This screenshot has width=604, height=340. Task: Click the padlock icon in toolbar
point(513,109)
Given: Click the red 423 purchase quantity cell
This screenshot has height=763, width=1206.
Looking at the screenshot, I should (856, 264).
========================================================================
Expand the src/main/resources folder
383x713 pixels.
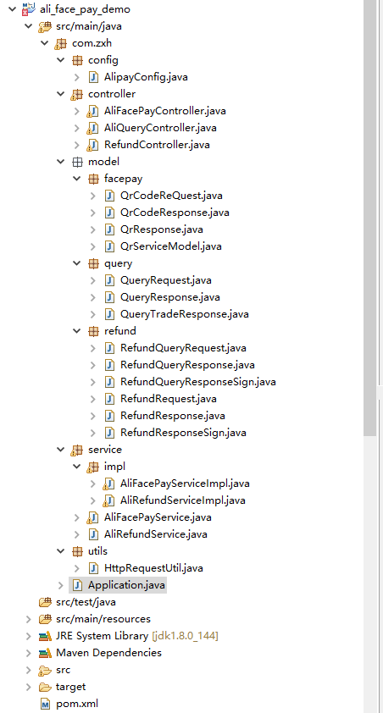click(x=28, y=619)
========================================================================
→ **Given task**
Arrange the lines as a Markdown table with the columns Index and Line, numbering them in order and omitting blank lines. Begin at the line that has "This screenshot has width=604, height=340." and stop after the line that has "Looking at the".

→ **Exercise answer**
| Index | Line |
|---|---|
| 1 | This screenshot has width=604, height=340. Task: Click the padlock icon in toolbar |
| 2 | point(513,109) |
| 3 | Given: Click the red 423 purchase quantity cell |
| 4 | This screenshot has height=763, width=1206. |
| 5 | Looking at the screenshot, I should (856, 264). |